(Record set)
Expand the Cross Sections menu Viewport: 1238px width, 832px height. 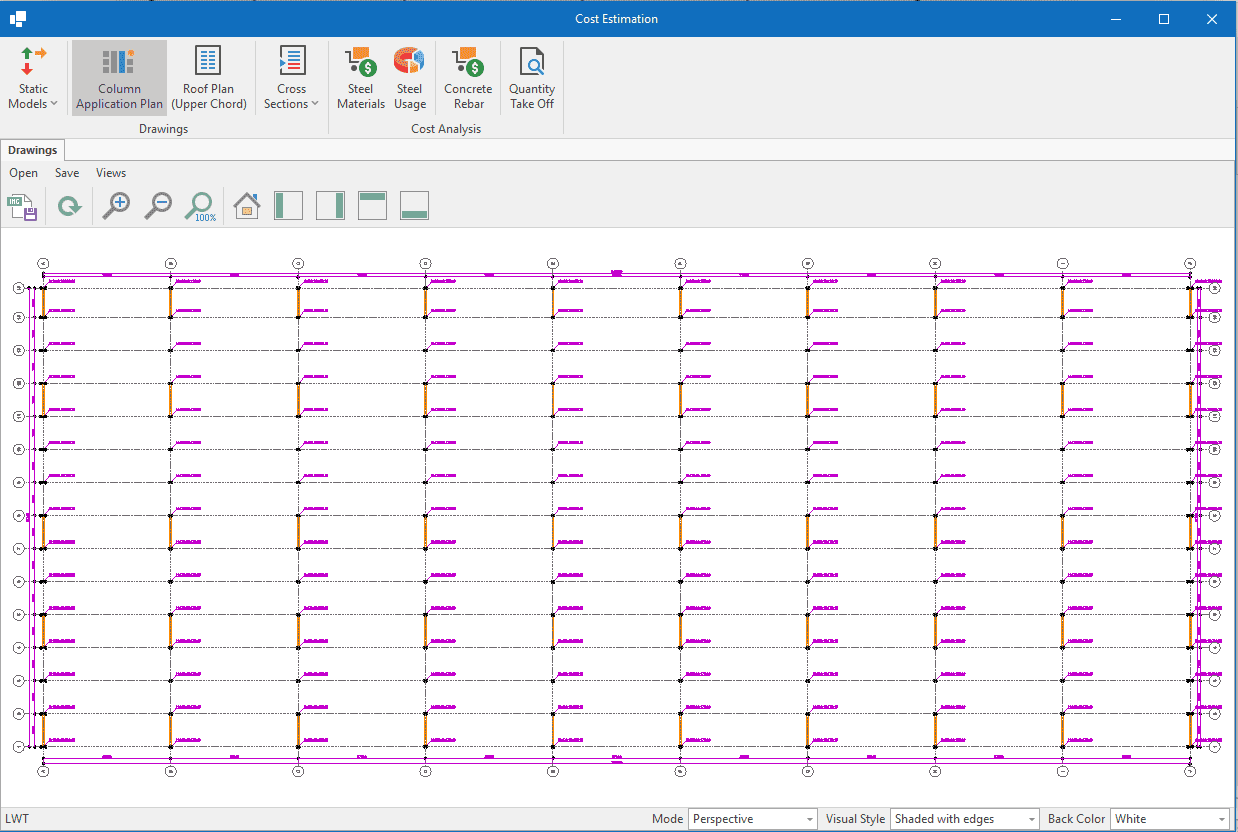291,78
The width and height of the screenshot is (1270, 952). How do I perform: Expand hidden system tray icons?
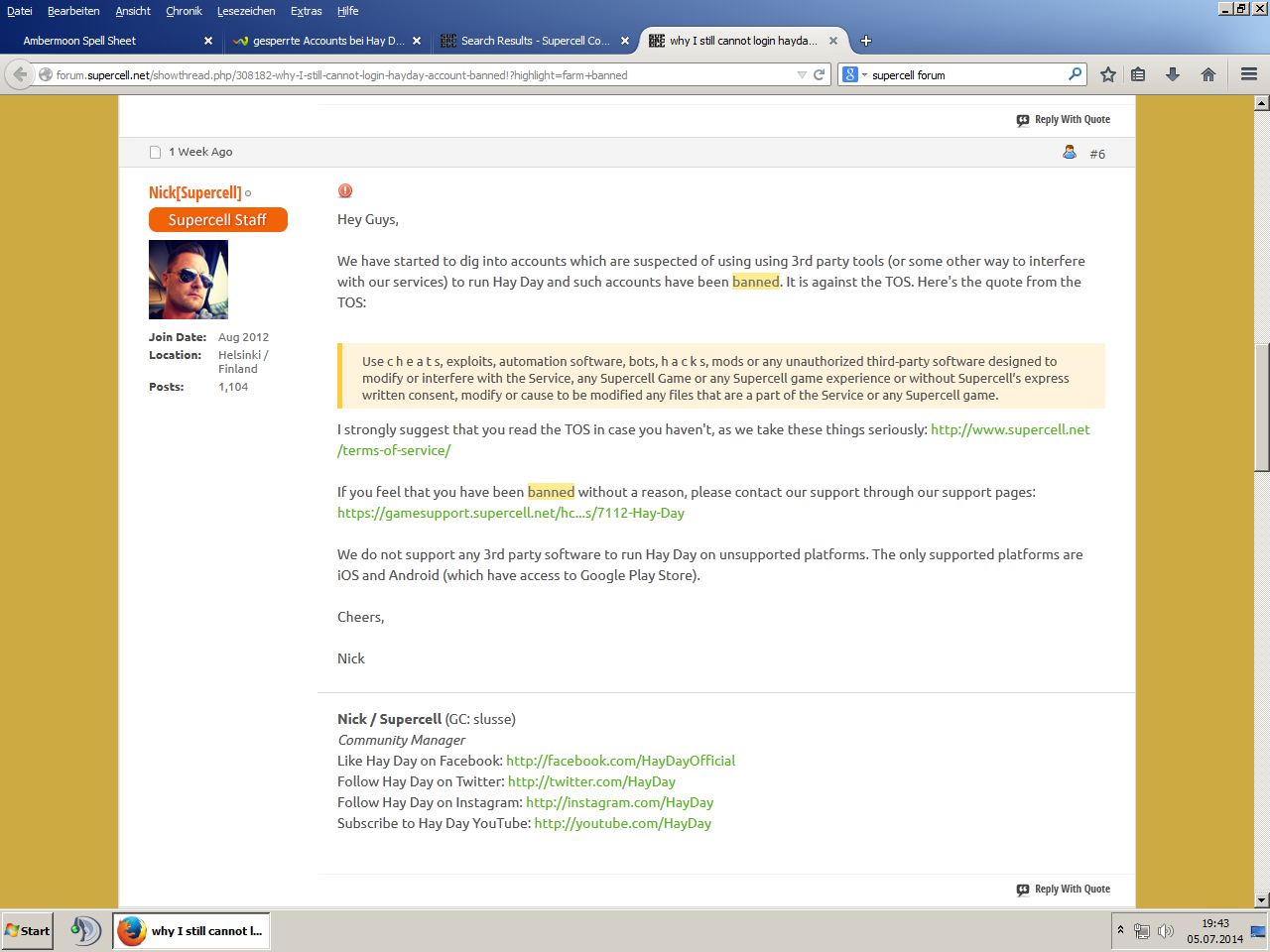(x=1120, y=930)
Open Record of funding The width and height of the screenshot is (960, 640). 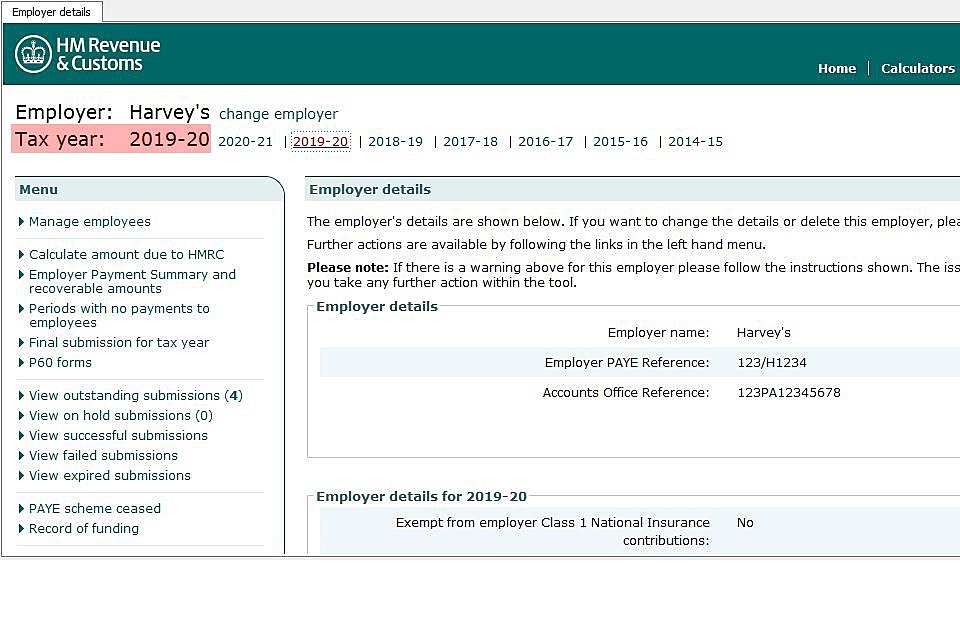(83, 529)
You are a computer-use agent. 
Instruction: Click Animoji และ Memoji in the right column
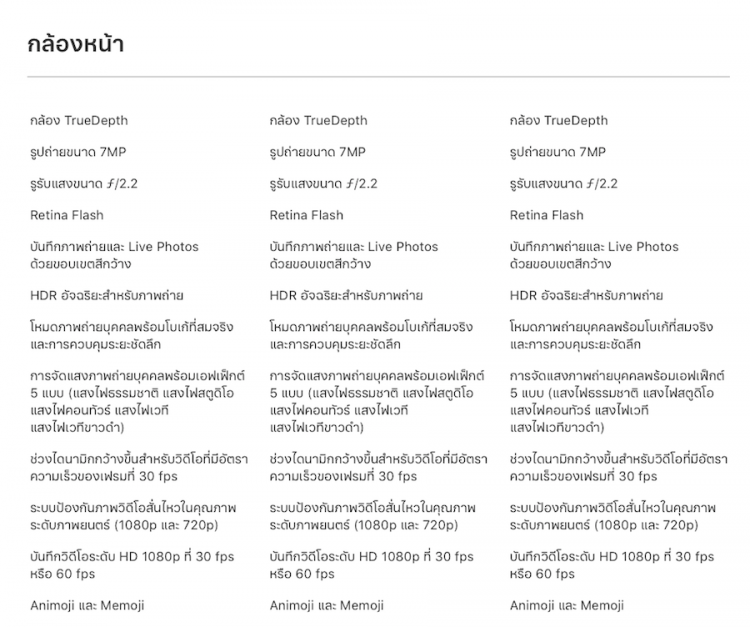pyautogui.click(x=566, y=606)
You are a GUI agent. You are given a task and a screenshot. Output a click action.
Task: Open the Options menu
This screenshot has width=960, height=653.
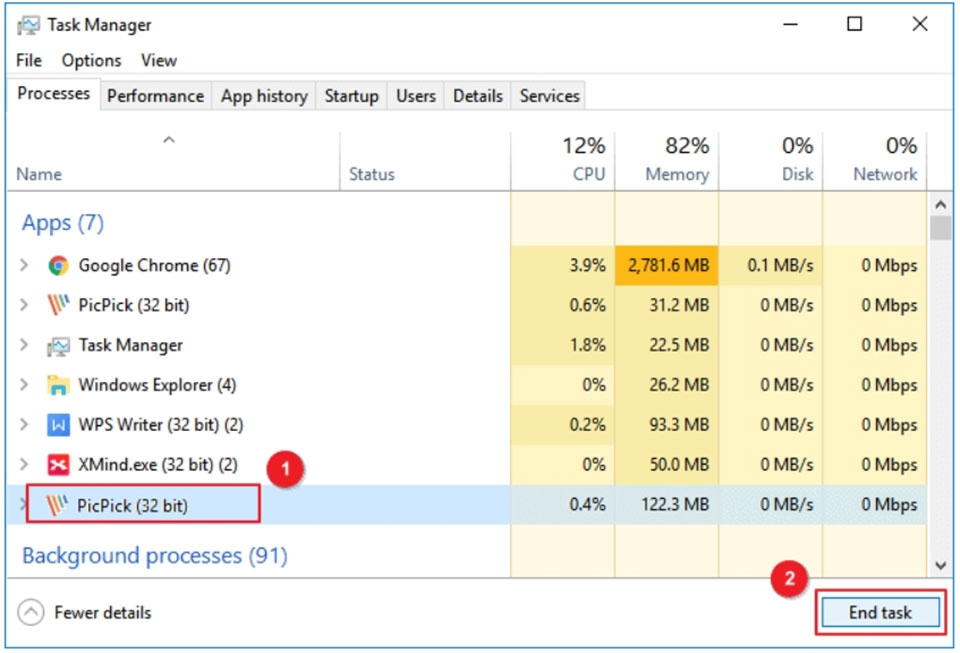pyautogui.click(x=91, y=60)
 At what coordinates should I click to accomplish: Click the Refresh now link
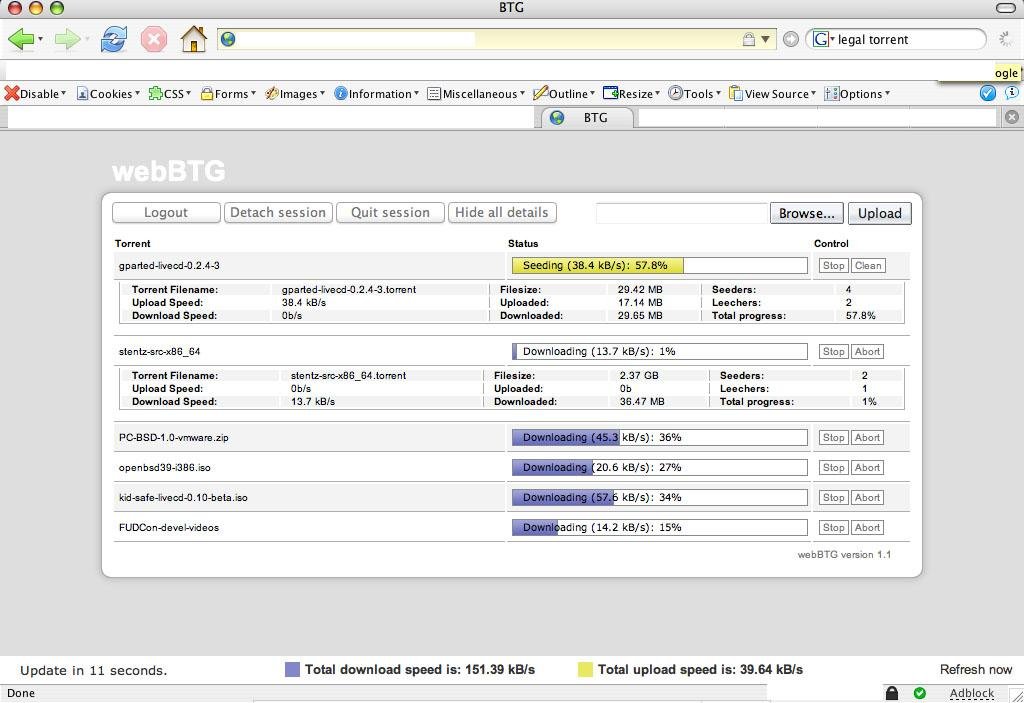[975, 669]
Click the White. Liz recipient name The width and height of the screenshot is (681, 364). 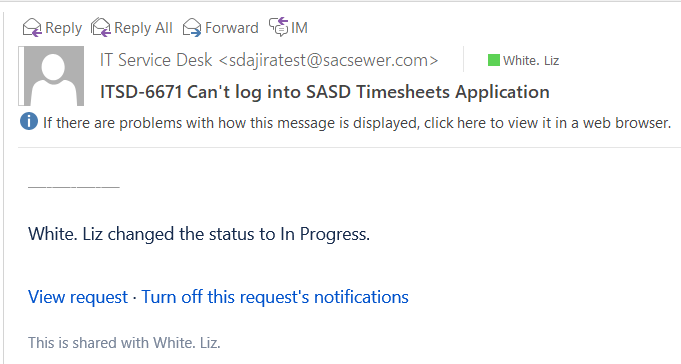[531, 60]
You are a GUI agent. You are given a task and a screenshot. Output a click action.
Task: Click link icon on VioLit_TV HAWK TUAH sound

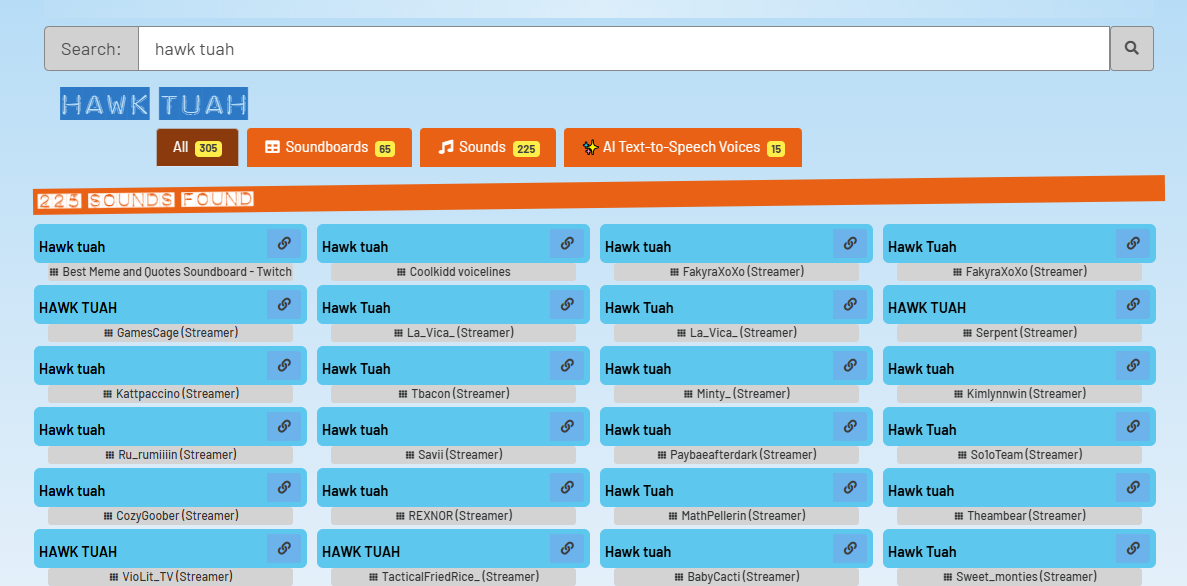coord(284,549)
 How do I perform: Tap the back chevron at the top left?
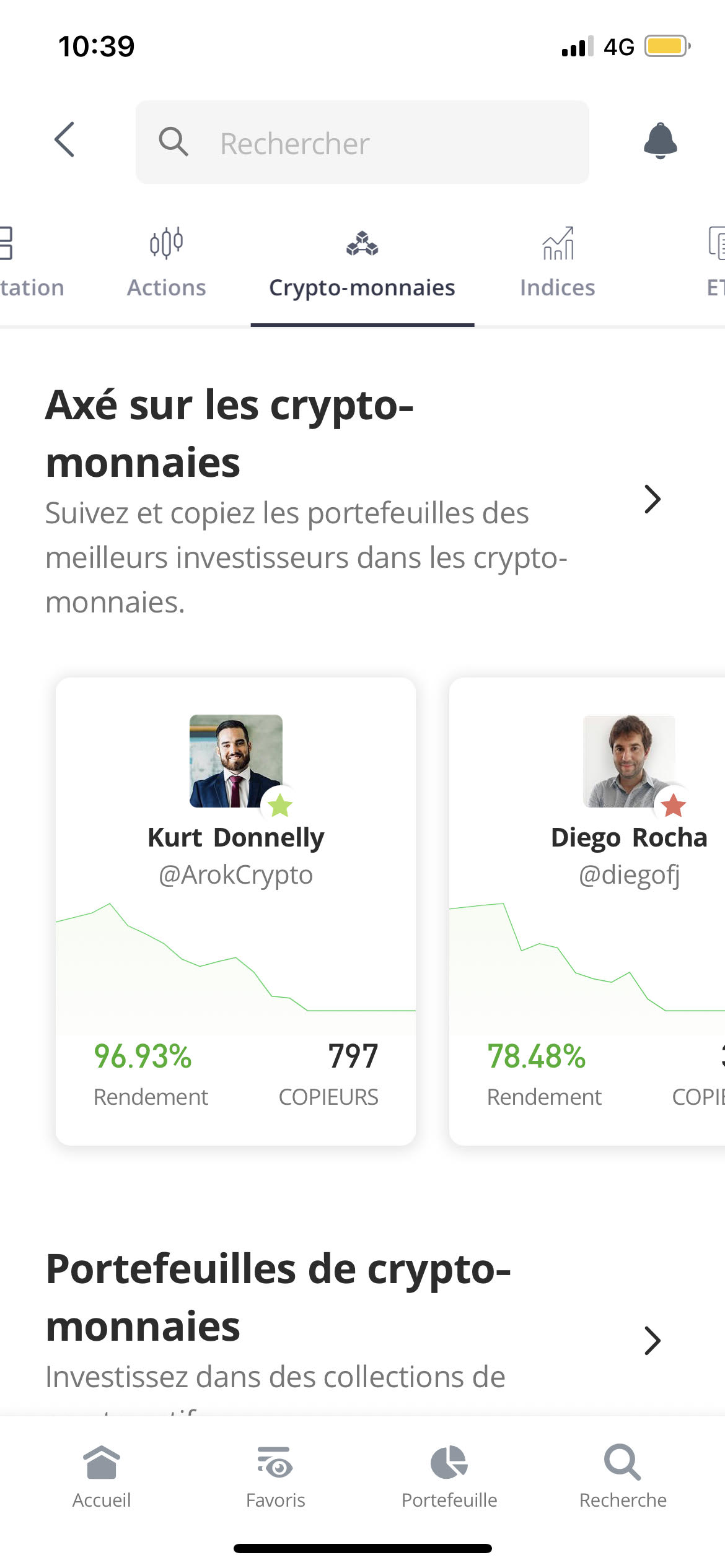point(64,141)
(End Record set)
§ Task details:
Nothing but the lines from the one containing "How do I perform: Tap" through the last line of the records above should appear, each repeated exactly, with no pictures.

§ Reply to the task:
 How do I perform: Tap the back chevron at the top left?
point(64,141)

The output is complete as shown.